School improvement driven by culture and collaboration

Research 3 minute read
When responsibility for professional development and school improvement lies with schools and school leaders, the building block of the school system is no longer a free-standing school but a cluster of schools in partnership, according to a UK academic.

Cambridge University academic Professor David Hargreaves explained to delegates to the annual ACER Research Conference how such clusters are pursuing school improvement in England.

The 17th annual ACER Research Conference addressed the theme 'School Improvement: What does the research tell us about effective strategies?' and featured four keynote addresses and 17 concurrent sessions. A number of these sessions addressed the importance of a shared learning culture and collaborative approaches to school improvement.

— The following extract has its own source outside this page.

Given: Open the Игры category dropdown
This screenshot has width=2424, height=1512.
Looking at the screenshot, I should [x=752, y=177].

'For many schools the task of establishing and maintaining deep partnerships and strategic alliances with other schools is proving to be a major challenge,' Professor Hargreaves said.

'Some of the prerequisites of a self-improving school system are being established, but other features of the education service are inhibiting this project,' he said.

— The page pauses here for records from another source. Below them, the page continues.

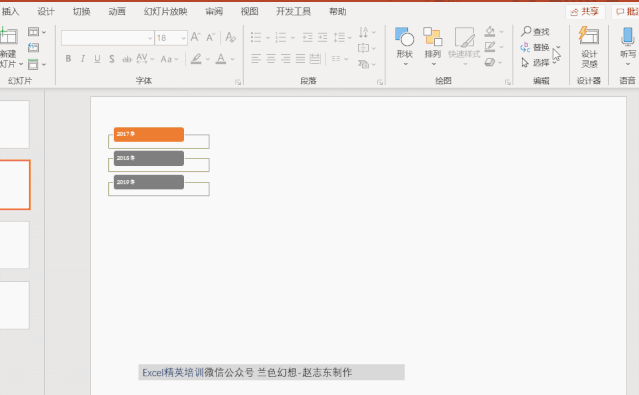
Task: Expand the font name combo box
Action: click(150, 38)
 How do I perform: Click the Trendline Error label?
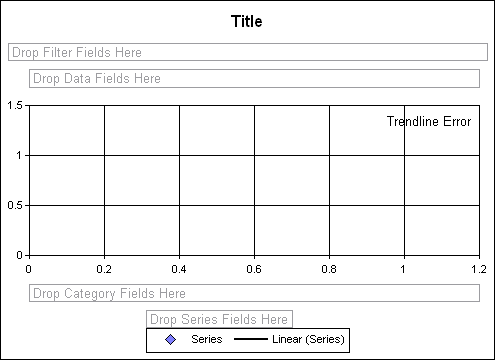[x=429, y=121]

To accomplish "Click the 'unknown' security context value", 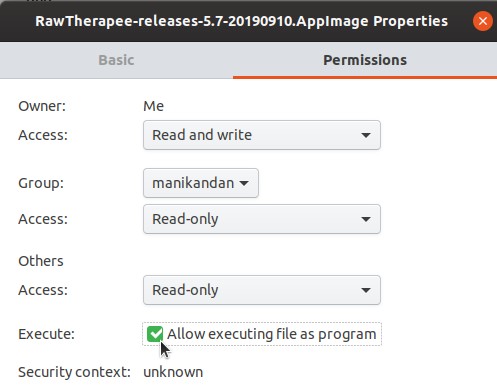I will tap(173, 372).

Professor Hargreaves said the shift of responsibility for professional development and school improvement is a profound change for the teaching profession, for local education authorities, for inspection systems and for university schools of education and research centres.

The role of strong school–community engagement in school improvement and the way such engagement benefits students and teachers and the wider community was discussed in a session co-presented by Dr Michele Lonsdale, Ms Sharon Clerke and Dr Michelle Anderson from ACER. Together, they presented research evidence and practical tips for developing strong and productive school–community partnerships that ultimately support better outcomes for students.

One such example of successful collaboration, presented by Professor Brian Caldwell and Dr Tanya Vaughan from Educational Transformations, is the powerful impact of an arts program on student wellbeing and on achievement in other areas of the curriculum – including a gain in achievement in reading of approximately one year. Professor Caldwell and Dr Vaughan also identified the social and economic consequences of sidelining the arts.

Also at the conference, Mr Brian Giles-Browne from Principals Australia Institute ‘Dare to Lead’ and Ms Gina Milgate from ACER shared parent and carer community voices in relation to Aboriginal and Torres Strait Islander education in school communities.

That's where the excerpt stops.